Ethiopia imposed a news blackout on the vast area which has an ethnic Somali majority and has seen a long-running separatist rebellion by the Ogaden National Liberation Front.

“It is hard to ignore the fact that Al-Jazeera broadcasts out of Doha, the capital of Qatar. Qatar is a close ally of Eritrea. It would be totally unrealistic to imagine that any Al-Jazeera programme on Ethiopia could be anything other than seriously biased,” the Addis Ababa government said.

(ST)

1 Comment

  • Ezeyakum
    Ezeyakum

    Qatar surprised at rift with Ethiopia
    And the horn Africa terrorist state, which funded by more than $500 millions/year while the hardwoking taxpayer are loosing their mortgages, has responded by the following:

    Garowe Online (Garowe)

    A witness named Omar told Garowe Online that he was inside al Hidaya Mosque in Huriwa district when Ethiopian soldiers stormed inside on Sunday.

    “The first person they [Ethiopian soldiers] killed was Sheikh Said Yahya, the Imam [prayer leader],” Omar said, adding that the late Imam opened the mosque door after the soldiers knocked.

    “I stood above 11 dead bodies, some with their throat slit and others shot to death,” said the witness describing the gruesome scene. Of the 11 dead victims, nine were regular congregants at the mosque and reportedly were part of the Tabliiq wing of Sunni Islam.

    A source who took part in Monday’s effort to bury the dead victims privately told Garowe Online that some of the victims had their hands cut off and their backs broken.


    Amnesty International

    Amnesty International today called on the Ethiopian military to release some 41 children held after a raid on Mogadishu’s Al Hidya mosque on 19 April 2008, which left 21 people dead.

    “The safety and welfare of the children, some as young as nine years old, must be paramount for all parties,” said Amnesty International.

    Witnesses have told Amnesty International that Ethiopian forces would only release the children from their military base in north Mogadishu “once they had been investigated” and “if they were not terrorists”. While Amnesty International has received reports that a small number of children were released yesterday, the majority are still being held by Ethiopian forces.

    Amnesty International strongly condemns the targeted killing of civilians in the raid. Eleven of the 21 dead were killed inside the mosque, including the Iman Sheik Saiid Yahya, Sheik Abdullah Mohamud and several Tabliq Islamic scholars. Eye-witnesses report that those killed inside the mosque were unarmed civilians taking no active part in hostilities. Seven of the 21 were reported to have died after their throats were cut – a form of extra-judicial execution practised by Ethiopian forces in Somalia. A spokesman for the Ethiopian government has denied the involvement of Ethiopian troops in these killings.
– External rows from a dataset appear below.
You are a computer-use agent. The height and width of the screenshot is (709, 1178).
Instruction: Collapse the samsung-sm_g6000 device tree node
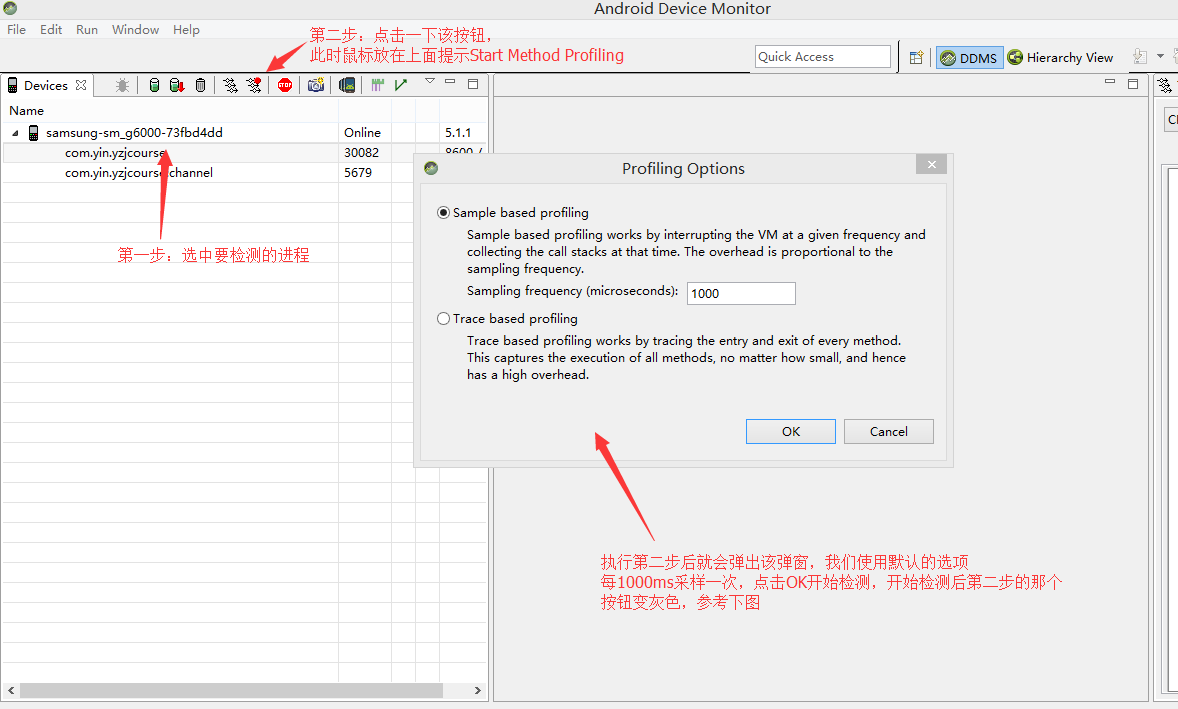pyautogui.click(x=15, y=133)
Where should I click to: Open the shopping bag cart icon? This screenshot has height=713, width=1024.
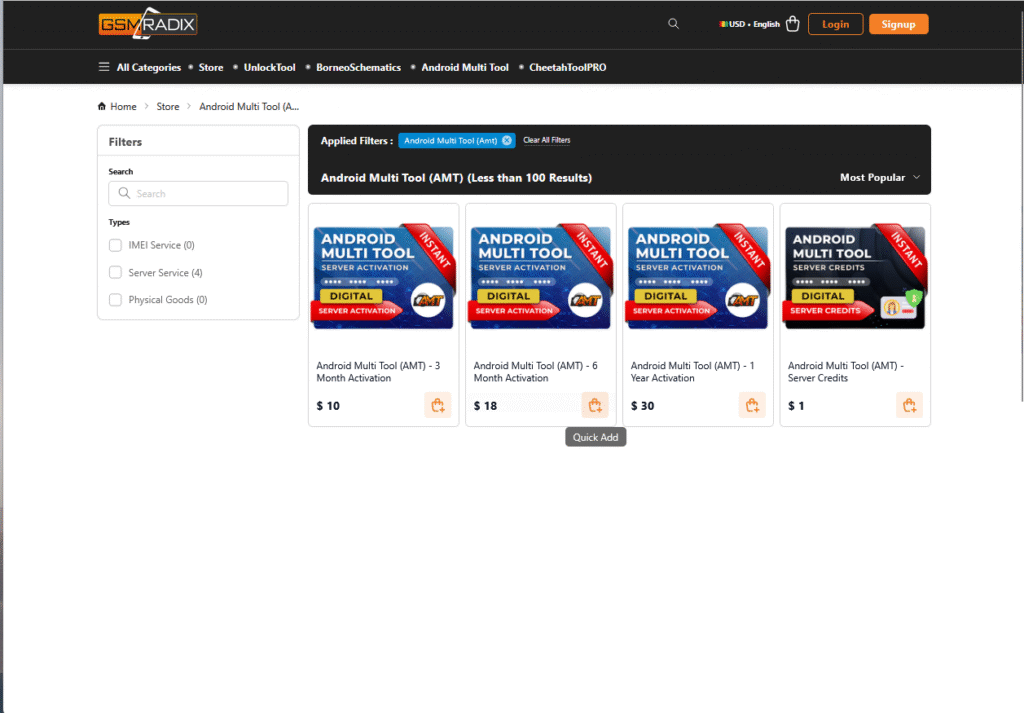pyautogui.click(x=793, y=24)
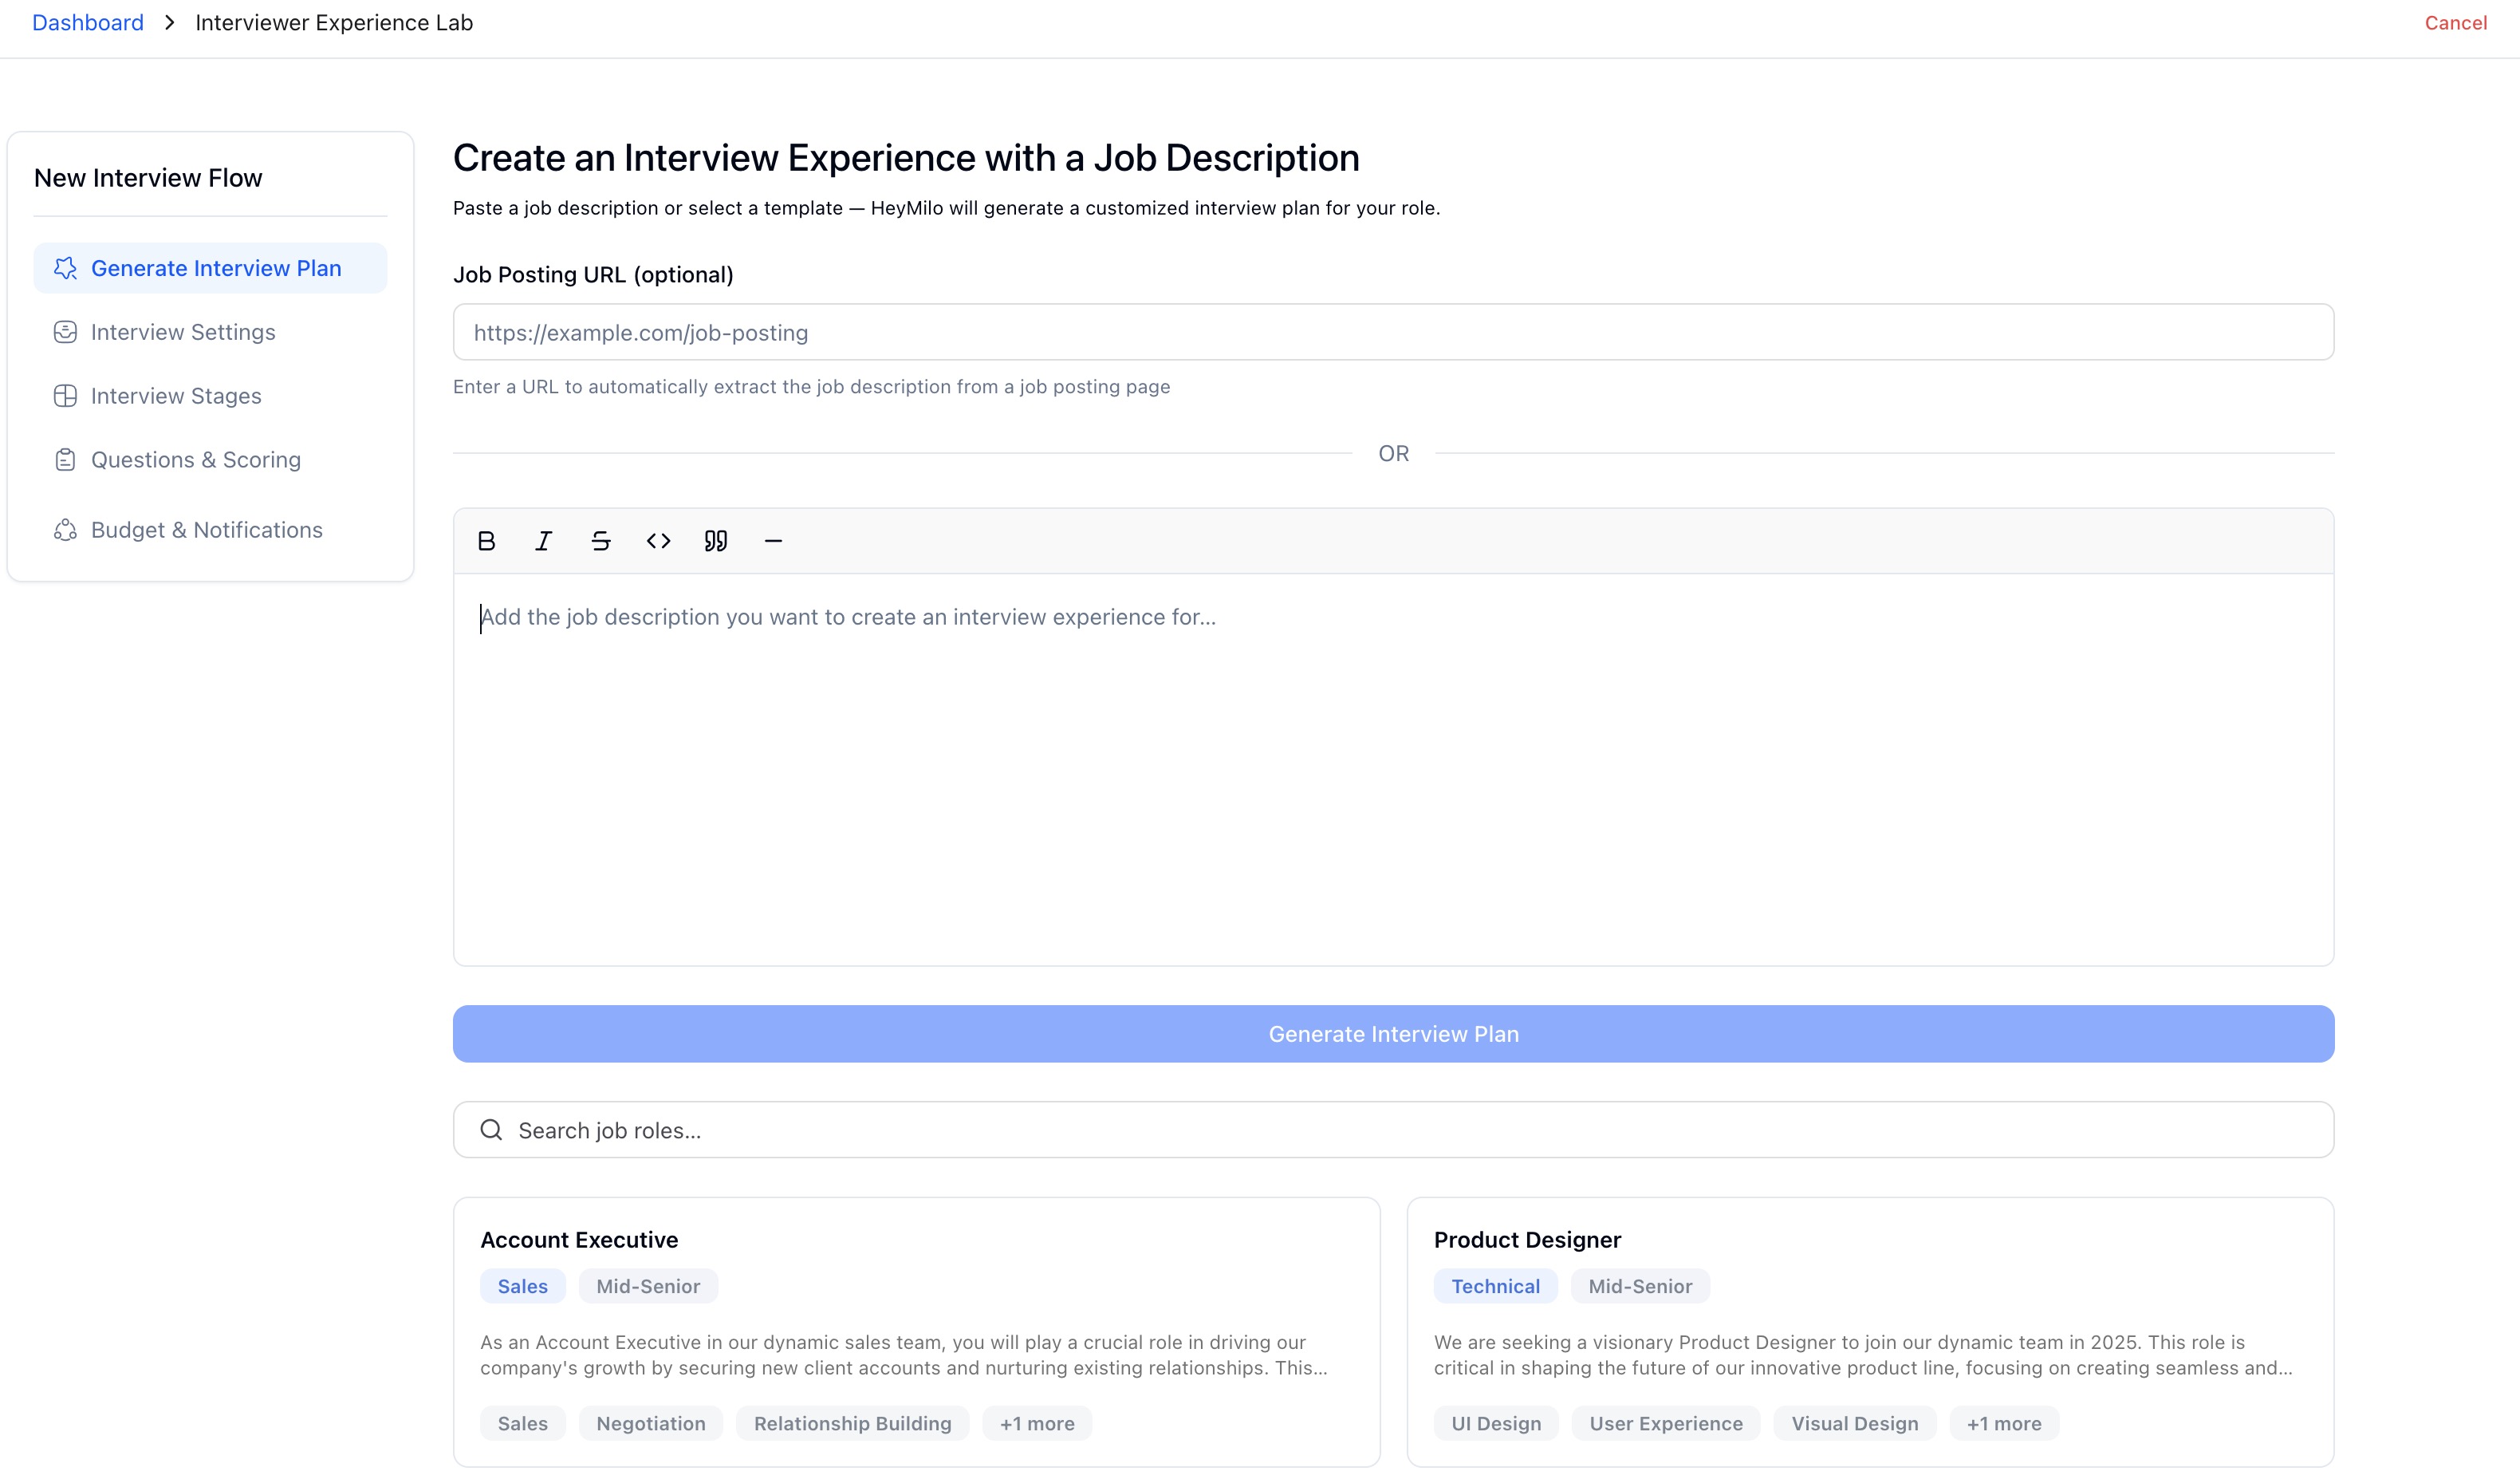This screenshot has width=2520, height=1479.
Task: Insert a blockquote using quotes icon
Action: point(715,541)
    Al-Jazeera claims that they report News at it happen but I think sometimes Al-Jazeera is also biased when it comes to the situation of black Arabs.
    If such inhumane crimes are committed in occupied Palestine; Al-Jazeera and the rest of all Arab Medias will broadcast days and nights until the Arab league call for the emergency meeting.

    Not a single muslim intellectual or a single Sudanese or Egyptian intellectual has predicted that one day the Abraha Al-Habashi will rise after 1500 years defeated by the raining altuyoor.
    People in Khartoum, had demonstrated against silly cartoons which never harm or kill a single muslim soul. If those demonstrators consider themselves devoted Muslims why they don’t demonstrate now for oil sale embargo against the Habashi Zionist that occupied the western Somalia and invaded the main land Somalia?

    The day the neo-Abraha control the black gold of occupied Western Somalia, Sudan and Egypt will get the same treatment like Eritrea.

    Supplying cheap oil to the Habashi Zionist is like the pigeon hatching a pigeon-hawks egg.